**Problem requirements:**
Take every line from the entries below that includes the word "computer" and copy it.

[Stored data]

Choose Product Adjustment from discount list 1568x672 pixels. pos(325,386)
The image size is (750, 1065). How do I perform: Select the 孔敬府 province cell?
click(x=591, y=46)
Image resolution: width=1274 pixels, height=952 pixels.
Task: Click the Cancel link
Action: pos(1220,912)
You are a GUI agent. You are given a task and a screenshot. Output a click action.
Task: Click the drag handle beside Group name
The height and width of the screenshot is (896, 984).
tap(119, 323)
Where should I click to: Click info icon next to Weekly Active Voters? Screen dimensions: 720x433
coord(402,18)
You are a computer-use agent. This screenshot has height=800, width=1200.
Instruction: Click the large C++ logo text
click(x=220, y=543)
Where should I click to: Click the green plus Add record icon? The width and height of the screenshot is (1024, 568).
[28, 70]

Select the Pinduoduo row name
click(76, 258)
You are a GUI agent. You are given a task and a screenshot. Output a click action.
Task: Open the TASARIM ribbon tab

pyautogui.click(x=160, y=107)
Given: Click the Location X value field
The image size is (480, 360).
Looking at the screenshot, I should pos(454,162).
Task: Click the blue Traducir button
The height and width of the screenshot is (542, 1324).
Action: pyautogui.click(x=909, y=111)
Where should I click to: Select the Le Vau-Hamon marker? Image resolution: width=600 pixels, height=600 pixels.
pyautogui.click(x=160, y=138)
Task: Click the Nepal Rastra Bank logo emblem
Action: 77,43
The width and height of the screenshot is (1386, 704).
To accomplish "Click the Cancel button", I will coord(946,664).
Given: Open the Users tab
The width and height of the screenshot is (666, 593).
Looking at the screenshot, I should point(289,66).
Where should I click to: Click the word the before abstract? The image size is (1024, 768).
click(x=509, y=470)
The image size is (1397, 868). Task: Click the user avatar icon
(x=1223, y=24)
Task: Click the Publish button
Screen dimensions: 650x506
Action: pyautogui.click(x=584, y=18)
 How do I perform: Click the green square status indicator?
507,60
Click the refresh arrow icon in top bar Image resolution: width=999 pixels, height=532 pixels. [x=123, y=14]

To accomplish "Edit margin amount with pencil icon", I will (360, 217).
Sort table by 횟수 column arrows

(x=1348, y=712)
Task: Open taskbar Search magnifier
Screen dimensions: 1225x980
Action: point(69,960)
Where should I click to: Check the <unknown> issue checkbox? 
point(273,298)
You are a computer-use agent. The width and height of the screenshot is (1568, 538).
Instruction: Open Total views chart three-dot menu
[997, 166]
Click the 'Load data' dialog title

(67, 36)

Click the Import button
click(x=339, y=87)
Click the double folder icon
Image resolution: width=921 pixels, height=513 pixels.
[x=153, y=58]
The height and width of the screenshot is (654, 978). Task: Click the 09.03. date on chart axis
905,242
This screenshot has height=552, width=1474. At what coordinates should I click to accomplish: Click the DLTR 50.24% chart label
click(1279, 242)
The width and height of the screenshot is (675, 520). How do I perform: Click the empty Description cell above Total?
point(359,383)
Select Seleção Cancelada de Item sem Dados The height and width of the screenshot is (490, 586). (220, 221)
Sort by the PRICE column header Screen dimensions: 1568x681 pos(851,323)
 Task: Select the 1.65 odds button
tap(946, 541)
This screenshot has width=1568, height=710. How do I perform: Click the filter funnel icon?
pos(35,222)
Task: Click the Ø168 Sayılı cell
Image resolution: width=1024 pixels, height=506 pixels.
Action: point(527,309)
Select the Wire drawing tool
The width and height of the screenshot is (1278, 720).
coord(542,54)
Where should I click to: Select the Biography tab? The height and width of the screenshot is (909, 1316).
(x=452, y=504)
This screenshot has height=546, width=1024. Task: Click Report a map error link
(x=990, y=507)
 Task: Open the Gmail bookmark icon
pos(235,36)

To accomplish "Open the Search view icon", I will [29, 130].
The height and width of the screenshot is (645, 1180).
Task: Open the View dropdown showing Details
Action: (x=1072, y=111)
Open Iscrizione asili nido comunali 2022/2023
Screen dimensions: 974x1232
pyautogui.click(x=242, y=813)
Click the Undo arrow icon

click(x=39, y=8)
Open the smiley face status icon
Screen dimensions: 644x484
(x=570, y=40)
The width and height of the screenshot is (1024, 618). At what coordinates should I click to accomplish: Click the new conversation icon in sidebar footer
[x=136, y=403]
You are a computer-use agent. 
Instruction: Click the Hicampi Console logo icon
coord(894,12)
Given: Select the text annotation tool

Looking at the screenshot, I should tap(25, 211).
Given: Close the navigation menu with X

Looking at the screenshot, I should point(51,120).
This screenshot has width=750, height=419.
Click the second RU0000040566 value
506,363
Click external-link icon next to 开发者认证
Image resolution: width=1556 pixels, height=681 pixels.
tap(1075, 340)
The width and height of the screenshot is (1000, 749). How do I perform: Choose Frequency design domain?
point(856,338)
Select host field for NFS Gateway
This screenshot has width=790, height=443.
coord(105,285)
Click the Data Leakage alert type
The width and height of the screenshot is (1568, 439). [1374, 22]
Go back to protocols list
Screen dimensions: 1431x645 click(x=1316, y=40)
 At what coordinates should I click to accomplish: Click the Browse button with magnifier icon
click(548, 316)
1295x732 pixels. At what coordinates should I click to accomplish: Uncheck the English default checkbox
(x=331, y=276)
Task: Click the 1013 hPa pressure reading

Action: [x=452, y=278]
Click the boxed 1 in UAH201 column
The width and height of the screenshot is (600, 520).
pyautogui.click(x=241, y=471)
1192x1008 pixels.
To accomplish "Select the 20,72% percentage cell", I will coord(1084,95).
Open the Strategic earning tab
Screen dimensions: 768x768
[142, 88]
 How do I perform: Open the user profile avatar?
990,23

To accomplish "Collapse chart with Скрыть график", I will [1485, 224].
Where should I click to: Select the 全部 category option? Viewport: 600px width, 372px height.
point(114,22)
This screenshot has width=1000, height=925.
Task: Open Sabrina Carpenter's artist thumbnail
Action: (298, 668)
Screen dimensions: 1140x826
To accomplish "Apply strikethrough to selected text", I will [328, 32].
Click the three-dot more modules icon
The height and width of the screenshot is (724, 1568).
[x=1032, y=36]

**Output for this task:**
You are a computer-use agent. This screenshot has height=800, width=1200.
You are a computer-use agent. The width and height of the screenshot is (1568, 538).
You are a computer-use agent. 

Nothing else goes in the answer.